Jim Rickards made headlines today with an interview he did with Peter Schiff in which he claims that the gold held by the Fed is leased out several times over but is still sitting in the Fed vaults. If that’s case, Jim, then how come the Fed won’t allow a physical audit. If the Fed is going to perpetuate and legitimize a lie, at least show us the bars. Sorry Jim, you’re propagating misleading information once again (see my comments below)…
The silver uptrend holds:
The Fed and the big banks who are undeniably engaged in trying to hold down the price of gold and silver on a daily basis now, are having trouble getting silver to die. The reason: India and China have been buying physical silver hand-over-fist:
The graph above from The SRSrocco Report shows the stunning 90% drawdown of physical silver from the Shanghai Futures Exchange. I can guarantee you that the amount of silver reported as being held by the big bank depositories on the Comex is probably in a similar state of condition.
Think you own silver when you own SLV?
More on Rickards’ disinformation:
Everyone knows the market is manipulated and the U.S. gold bars are all leased out. Nothing new there. But he’s trying to make us believe the bars are still in the vaults.
Sorry, they’re not.
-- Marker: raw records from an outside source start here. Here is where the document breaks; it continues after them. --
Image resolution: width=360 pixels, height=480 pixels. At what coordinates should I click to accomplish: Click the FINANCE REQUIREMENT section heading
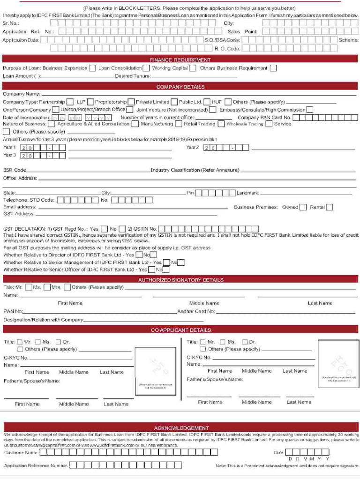click(x=180, y=60)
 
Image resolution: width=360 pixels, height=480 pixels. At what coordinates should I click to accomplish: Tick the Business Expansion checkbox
click(x=92, y=68)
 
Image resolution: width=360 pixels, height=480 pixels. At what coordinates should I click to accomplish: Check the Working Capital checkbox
click(x=193, y=68)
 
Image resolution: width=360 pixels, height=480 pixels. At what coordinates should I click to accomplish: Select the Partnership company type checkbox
click(x=70, y=102)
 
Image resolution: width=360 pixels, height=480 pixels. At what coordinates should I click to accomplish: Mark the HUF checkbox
click(x=228, y=102)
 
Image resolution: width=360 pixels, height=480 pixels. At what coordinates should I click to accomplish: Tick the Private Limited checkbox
click(x=174, y=102)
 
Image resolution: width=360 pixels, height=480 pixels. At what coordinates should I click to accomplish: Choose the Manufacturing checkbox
click(x=178, y=124)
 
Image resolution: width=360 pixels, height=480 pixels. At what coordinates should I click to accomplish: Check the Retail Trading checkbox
click(x=220, y=124)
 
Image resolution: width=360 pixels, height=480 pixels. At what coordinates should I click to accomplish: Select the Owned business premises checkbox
click(x=303, y=207)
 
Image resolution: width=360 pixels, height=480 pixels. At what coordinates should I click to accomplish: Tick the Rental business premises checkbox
click(x=330, y=207)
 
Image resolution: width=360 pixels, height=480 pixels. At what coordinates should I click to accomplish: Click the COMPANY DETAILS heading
click(x=180, y=87)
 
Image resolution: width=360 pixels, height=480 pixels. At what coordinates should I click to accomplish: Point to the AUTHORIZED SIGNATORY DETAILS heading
click(x=180, y=280)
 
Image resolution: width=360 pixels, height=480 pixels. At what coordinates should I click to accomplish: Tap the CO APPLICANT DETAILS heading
click(x=180, y=330)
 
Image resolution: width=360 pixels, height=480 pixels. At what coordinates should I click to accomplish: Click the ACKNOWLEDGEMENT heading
click(x=181, y=428)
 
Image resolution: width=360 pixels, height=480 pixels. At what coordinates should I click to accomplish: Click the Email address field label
click(x=20, y=207)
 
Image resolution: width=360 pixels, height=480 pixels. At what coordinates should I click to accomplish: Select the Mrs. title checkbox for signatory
click(x=67, y=287)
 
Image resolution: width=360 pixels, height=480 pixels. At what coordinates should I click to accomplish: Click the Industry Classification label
click(x=195, y=170)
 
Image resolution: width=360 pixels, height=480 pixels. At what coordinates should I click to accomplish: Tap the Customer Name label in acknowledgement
click(x=21, y=453)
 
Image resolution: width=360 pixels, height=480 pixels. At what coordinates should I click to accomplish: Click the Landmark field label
click(x=248, y=193)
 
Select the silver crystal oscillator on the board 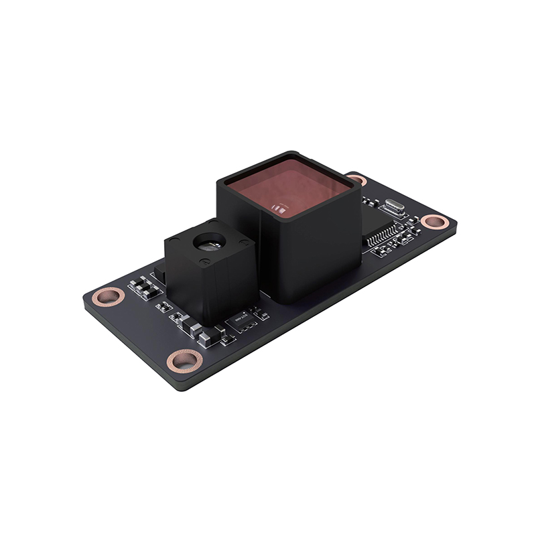(x=395, y=206)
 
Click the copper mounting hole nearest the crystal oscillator (x=434, y=221)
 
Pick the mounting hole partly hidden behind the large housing (x=356, y=179)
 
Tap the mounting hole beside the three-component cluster (x=109, y=296)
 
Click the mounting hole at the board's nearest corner (x=184, y=360)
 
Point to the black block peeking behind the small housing (x=160, y=271)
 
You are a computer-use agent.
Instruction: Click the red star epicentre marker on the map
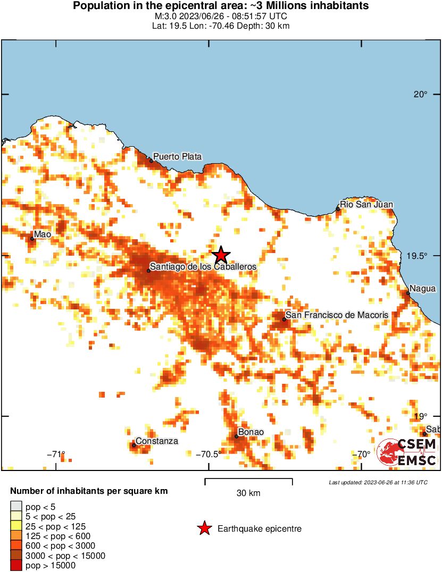click(x=220, y=255)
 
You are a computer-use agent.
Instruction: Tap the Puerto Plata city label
click(x=177, y=156)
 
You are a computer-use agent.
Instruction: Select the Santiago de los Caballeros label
click(x=203, y=266)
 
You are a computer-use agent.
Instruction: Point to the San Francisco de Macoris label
click(x=337, y=315)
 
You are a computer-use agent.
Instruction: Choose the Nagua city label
click(x=423, y=289)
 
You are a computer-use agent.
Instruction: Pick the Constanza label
click(x=156, y=441)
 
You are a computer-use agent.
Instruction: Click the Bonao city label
click(x=251, y=432)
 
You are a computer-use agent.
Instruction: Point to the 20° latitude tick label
click(x=421, y=95)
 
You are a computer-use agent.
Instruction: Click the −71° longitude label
click(x=56, y=454)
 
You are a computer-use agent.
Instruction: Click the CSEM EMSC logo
click(x=407, y=452)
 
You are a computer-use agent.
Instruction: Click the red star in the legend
click(x=204, y=528)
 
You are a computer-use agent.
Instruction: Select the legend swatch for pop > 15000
click(x=16, y=566)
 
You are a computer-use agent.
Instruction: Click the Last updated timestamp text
click(x=378, y=482)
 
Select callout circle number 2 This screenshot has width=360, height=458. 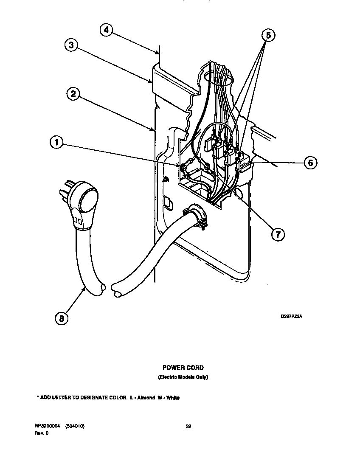click(73, 94)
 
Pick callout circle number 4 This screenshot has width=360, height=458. click(107, 30)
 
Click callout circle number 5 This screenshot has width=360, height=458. click(267, 36)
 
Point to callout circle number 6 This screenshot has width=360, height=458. click(310, 162)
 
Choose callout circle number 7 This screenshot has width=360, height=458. click(277, 233)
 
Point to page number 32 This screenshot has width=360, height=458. click(188, 427)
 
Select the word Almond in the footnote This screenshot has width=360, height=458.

If the bars were in the vaults, the Fed would at LEAST add “credibility” to its cover-up by releasing bona fide physical audits.
Here’s the questions I want Rickards to answer:
1) Why won’t the Fed at least allow an audit – a physical count and random assay of the bars supposedly in the vaults? It could EASILY do that without revealing whether or not the bars have been legally hypothecated/leased.
2) Germany wanted to see its gold – it requested a viewing. Supposedly Germnay’s gold is being held in 9 vaults. But German officials were only permitted to see gold in ONE vault. Why, Jim?
Please address those questions. Once again Rickards is feeding the world misleading information.